Notwithstanding the foregoing, the indemnified party or parties shall have the
right to employ its or their own counsel in any such case, but the fees and
expenses of such counsel shall be at the expense of such indemnified party or
parties unless (i) the employment of such counsel shall have been authorized in
writing by one of the indemnifying parties in connection with the defense of
such action, (ii) the indemnifying parties shall not have employed counsel to
have charge of the defense of such action within a reasonable time after notice
of commencement of the action, or (iii) such indemnified party or parties shall
have reasonably concluded that there may be defenses available to it or them
which are different from or additional to those available to one or all of the
indemnifying parties (in which case the indemnifying parties shall not have the
right to direct the defense of such action on behalf of the indemnified party or
parties), in any of which events such fees and expenses shall be borne by the
indemnifying parties. Anything in this subsection to the contrary
notwithstanding, an indemnifying party shall not be liable for any settlement of
any claim or action effected without its written consent; provided, however,
that such consent was not unreasonably withheld.
(d) In order to provide for contribution in circumstances in
which the indemnification provided for in Section 7 hereof is for any reason
held to be unavailable, on grounds of public policy or otherwise, from the
Company or the Underwriters or is insufficient to hold harmless a party
indemnified thereunder, the Company and the Underwriters shall contribute to the
aggregate losses, claims, damages, liabilities and expenses of the nature
contemplated by such indemnification provision (including any investigation,
legal and other expenses incurred in connection with, and any amount paid in
settlement of, any action, suit or proceeding or any claims asserted, but after
deducting in the case of losses, claims, damages, liabilities and expenses
suffered by the Company any contribution received by the Company from persons,
other than the Underwriters, who may also be liable for contribution, including
persons who control the Company within the meaning of Section 15 of the Act or
Section 20(a) of the Exchange Act, officers of the Company who signed the
Applicable Registration Statement and directors of the Company) to which the
Company and the Underwriters may be subject in such proportions as is
appropriate to reflect the relative benefits received by the Company on one hand
and the Underwriters on the other from the Offering of the Certificates as to
which such loss, liability, claim, damage or expense is claimed to arise or, if
such allocation is not permitted by applicable law or indemnification is not
available as a result of the indemnifying party not having received notice as
provided in Section 7(c) hereof, in such proportion as is appropriate to reflect
not only the relative benefits referred to above but also the relative fault of
the Company on one hand and the Underwriters on the other in connection with the
statements or omissions which resulted in such losses, claims, damages,
liabilities or expenses, as well as any other relevant equitable considerations.
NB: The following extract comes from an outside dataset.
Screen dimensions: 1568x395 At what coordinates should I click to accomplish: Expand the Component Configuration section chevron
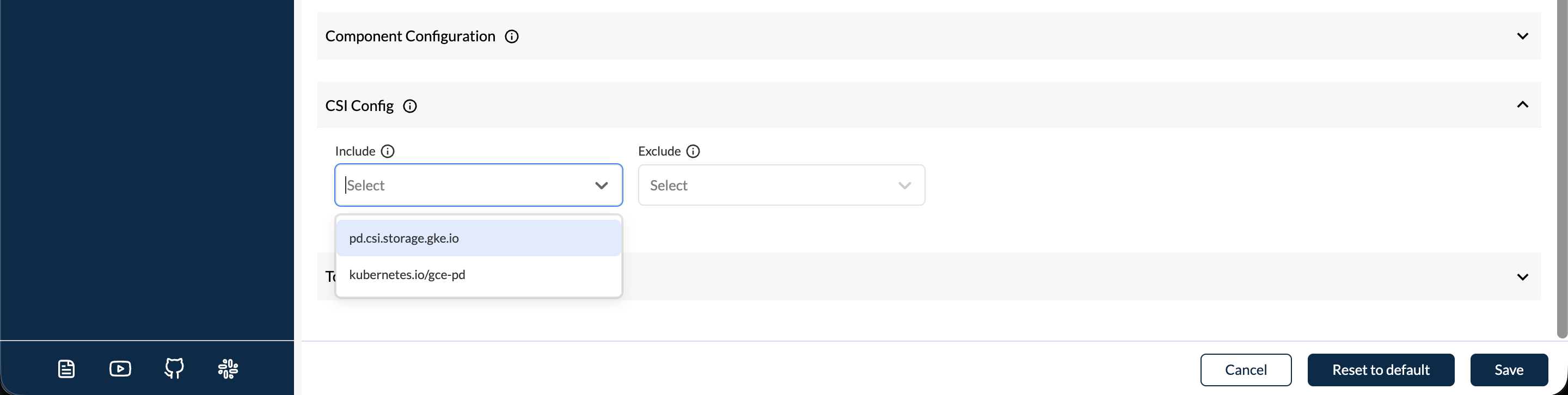(x=1522, y=36)
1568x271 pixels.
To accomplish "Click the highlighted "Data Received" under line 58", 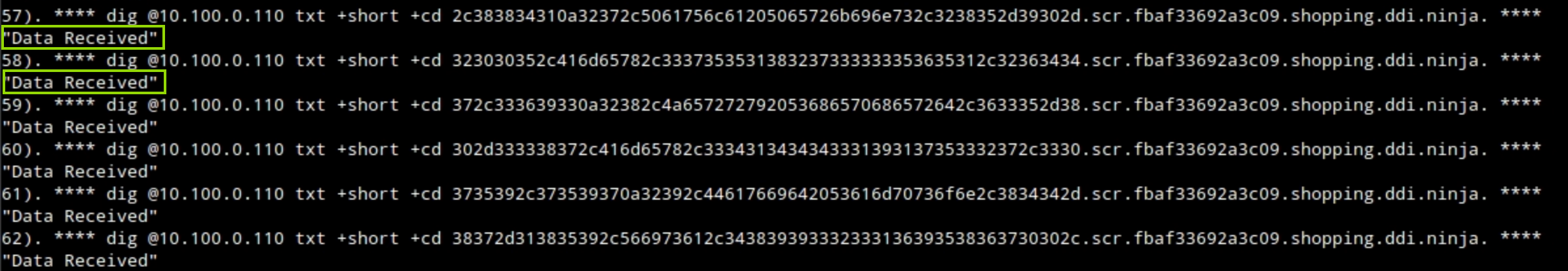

The relative benefits received by the Company on one hand and
the Underwriters on the other shall be deemed to be in the same proportion as
(x) the total proceeds from the Offering (net of underwriting discounts and
commissions but before deducting expenses) received by the Company and (y) the
underwriting discounts and commissions received by the Underwriters,
respectively, in each case as set forth in the Terms Agreement in respect of the
Offering of the Certificates as to which such loss, liability, claim, damage or
expense is claimed to arise. The relative fault of the Company on one hand and
the Underwriters on the other shall be determined by reference to, among other
things, (A) whether the untrue or alleged untrue
15
statement of a material fact or the omission or alleged omission to state a
material fact relates to information supplied by the Company on one hand or the
Underwriters on the other and (B) the parties' relative intent, knowledge,
access to information and opportunity to correct or prevent such statement or
omission. The Company and the Underwriters agree that it would not be just and
equitable if contribution pursuant to this Section 7(d) were determined by pro
rata allocation or by any other method of allocation which does not take account
of the equitable considerations referred to above. Notwithstanding the
provisions of this Section 7(d), (x) in no case shall the Underwriters be liable
or responsible for any amount in excess of the underwriting discount set forth
in the Terms Agreement relating to the Certificates as to which such losses,
claims, damages, liabilities or expenses are claimed to arise, and (y) no person
guilty of fraudulent misrepresentation (within the meaning of Section 11(f) of
the Act) shall be entitled to contribution from any person who was not guilty of
such fraudulent misrepresentation. For purposes of this Section 7(d), each
person, if any, who controls any Underwriter within the meaning of Section 15 of
the Act or Section 20(a) of the Exchange Act shall have the same rights to
contribution as such Underwriter, and each person, if any, who controls the
Company within the meaning of Section 15 of the Act or Section 20(a) of the
Exchange Act, each officer of the Company who shall have signed the Applicable
Registration Statement and each director of the Company shall have the same
rights to contribution as the Company, subject in each case to this Section
7(d). Any party entitled to contribution will, promptly after receipt of notice
of commencement of any action, suit or proceeding against such party in respect
of which a claim for contribution may be made against another party or parties
under this Section 7(d), notify such party or parties from whom contribution may
be sought, but the omission to so notify such party or parties shall not relieve
the party or parties from whom contribution may be sought from any obligation it
or they may have under this Section 7(d) or otherwise. No party shall be liable
for contribution with respect to any action or claim settled without its
consent; provided, however, that such consent was not unreasonably withheld.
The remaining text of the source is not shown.